In 2012 Mr. Moore was re-elected as Chief Justice and, in 2016, the Court of the Judiciary suspended him. On this occasion he was suspended for ordering lower court judges in Alabama to ignore federal court rulings permitting same-sex marriages, and for instructing probate judges to refuse to issue marriage licenses to same sex couples. Using the sort of nicety that only lawyers can appreciate, the Alabama Court of the Judiciary did not remove Justice Moore from office following his second appearance since removal required a unanimous vote of the members of the Court and the members of the Court were not unanimous in voting for his removal. Instead, it suspended him without pay until his term ends in 2019. (Alabamans needn’t fear another resurrection of the Chief. In 2019 he will be too old to run again.)

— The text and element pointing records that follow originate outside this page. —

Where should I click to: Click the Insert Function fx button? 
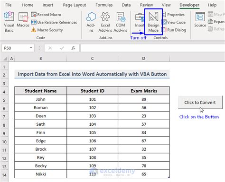point(73,48)
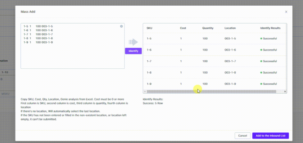Viewport: 303px width, 143px height.
Task: Select result row for SKU 1-5
Action: [215, 39]

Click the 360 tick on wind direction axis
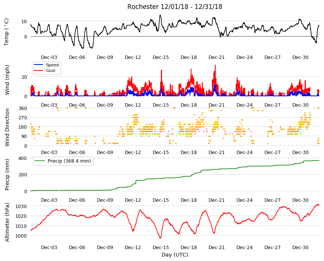click(x=23, y=108)
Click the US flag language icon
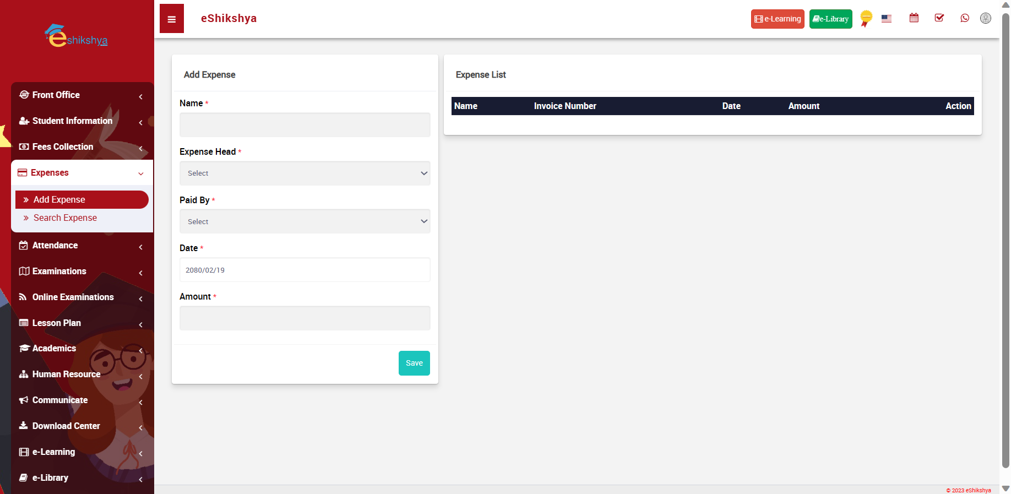The height and width of the screenshot is (494, 1011). coord(886,19)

Meanwhile, back at the trial court level in Alabama, we have the conviction of the former Alabama House Speaker, Mike Hubbard. He, it will be recalled, was first elected to the House in Alabama in 2010, vowing to clean up the state legislature. In a book he wrote following his election, he said: “Ethics was a subject that set Republicans apart from the Democrats.” That assertion was made because of pre-election scandals and indictments involving Democrats. Mr. Hubbard is no longer the Speaker of the Alabama House. In a good news-bad news kind of way, in June 2016 he was convicted of only 12 counts of corruption instead of the 23 counts with which he had been charged. He was sentenced to four years in prison and given $210,000 in fines. He will, of course, appeal. That leaves us, as we consider Alabama, with Governor Robert Bentley. He is in the midst of a process that may result in impeachment proceedings. His offenses involve the kind of conduct that has suddenly become one of the hot issues of the presidential campaign-infidelity.

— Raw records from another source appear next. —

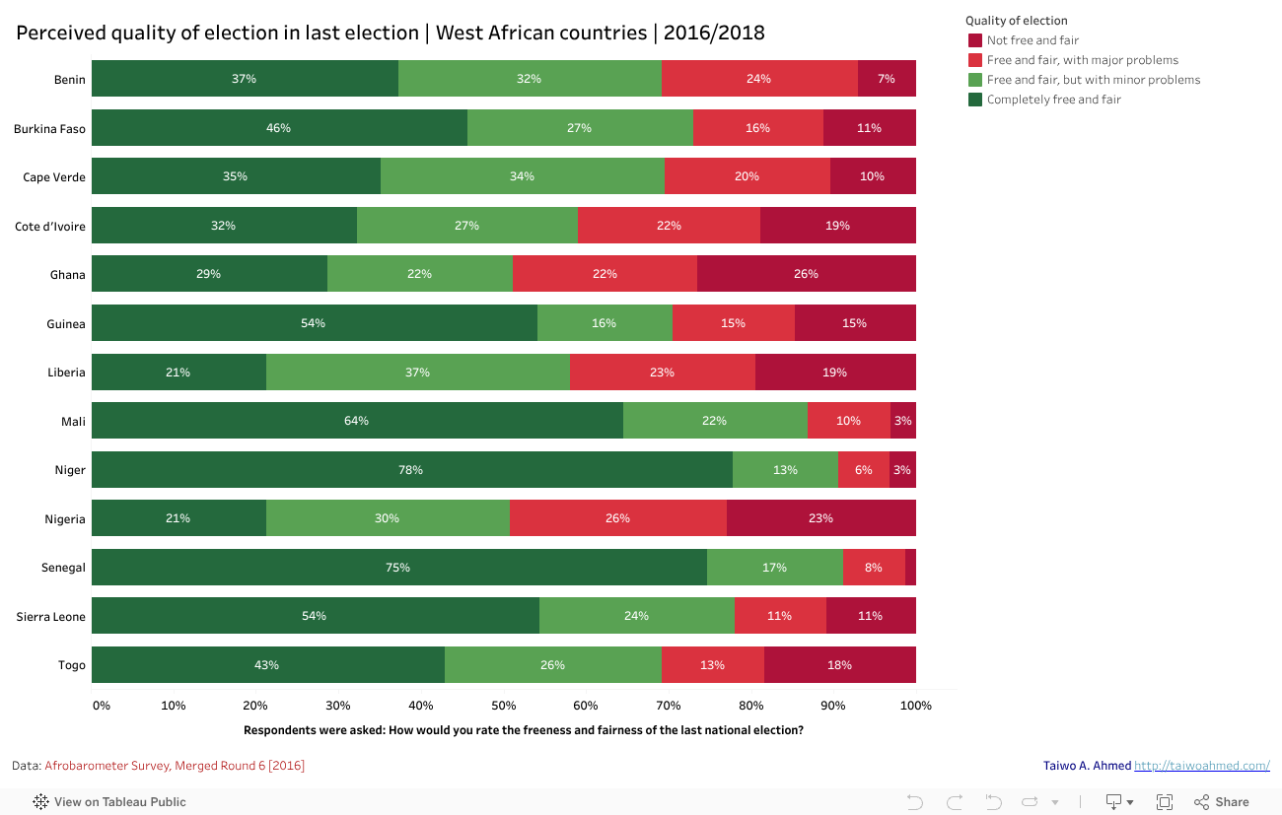The image size is (1282, 815).
Task: Select the Nigeria row label
Action: tap(65, 519)
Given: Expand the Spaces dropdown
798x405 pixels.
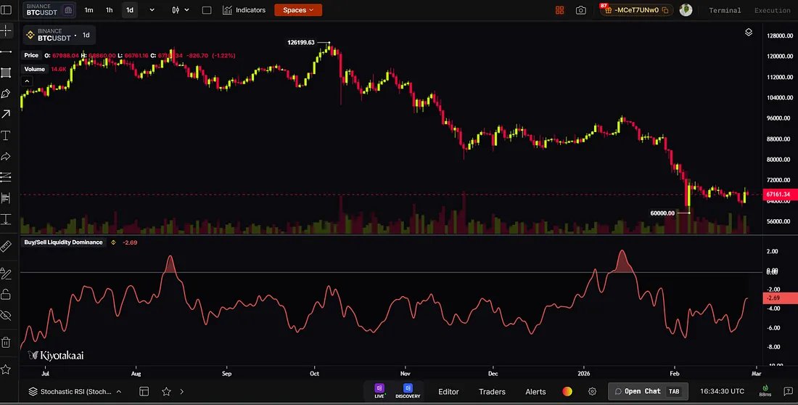Looking at the screenshot, I should 298,10.
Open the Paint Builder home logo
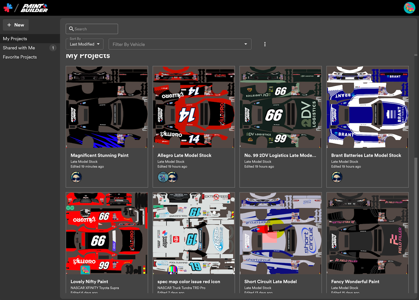419x300 pixels. click(x=34, y=8)
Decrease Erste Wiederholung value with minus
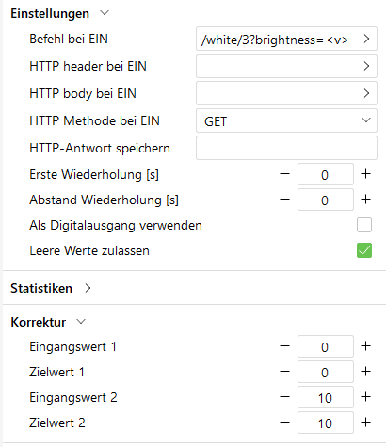Image resolution: width=386 pixels, height=447 pixels. [x=284, y=174]
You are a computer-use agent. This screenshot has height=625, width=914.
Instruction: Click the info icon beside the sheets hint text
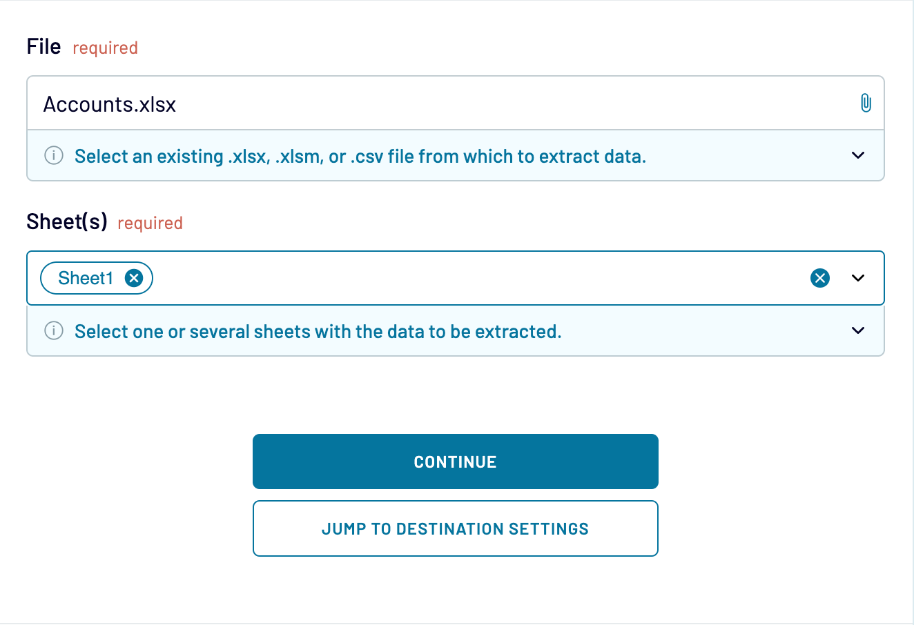coord(54,331)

In the presidential campaign, the question Mr. Trump has repeatedly suggested voters should consider, in comparing himself and Hillary Clinton, is whether it is a greater offense to (a) engage in sexual misconduct with someone other than a spouse while married or (b) be a spouse who is cheated on. Since Mr. Trump is critical of Secretary Clinton’s response to the infidelity of her husband, it would be helpful to learn of the responses of Mr. Trump’s betrayed spouses to his acts of infidelity. That would be helpful to know since, as in all things Trumpian, one can be confident that the responses of his former spouses to his repeated acts of infidelity represent the gold standard in dealing with unfaithful spouses. But I digress.

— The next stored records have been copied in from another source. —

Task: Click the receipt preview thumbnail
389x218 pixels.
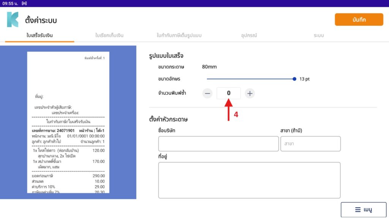Action: [x=68, y=122]
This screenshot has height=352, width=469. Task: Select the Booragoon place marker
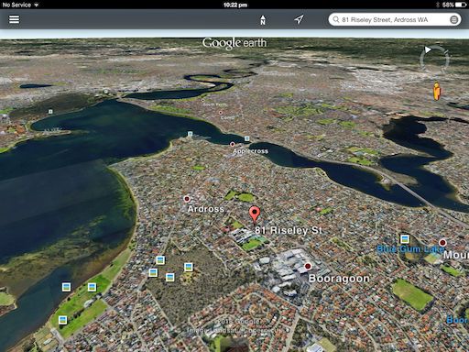[x=308, y=266]
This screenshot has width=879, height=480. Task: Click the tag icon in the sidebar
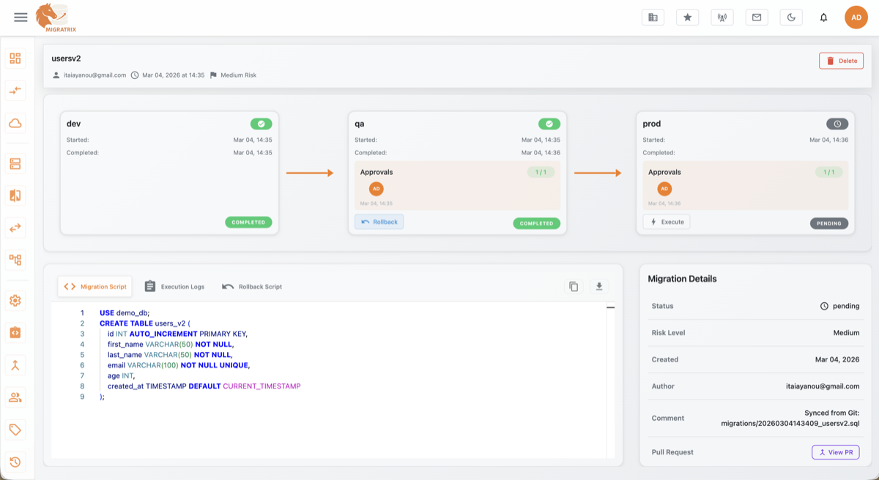coord(15,430)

In Alabama, the House Judiciary Committee is conducting an investigation to determine whether impeachment proceedings against the governor are warranted because the governor has been accused of having an affair with a staffer BEFORE he was divorced. The outcome of the investigation will not be known until after the presidential election is past. However it comes out, Alabamans may, for good reason, feel that their state has fallen into the Slough of Despond. They are not alone. Thanks to the campaign for president, the entire country has joined them in the Slough.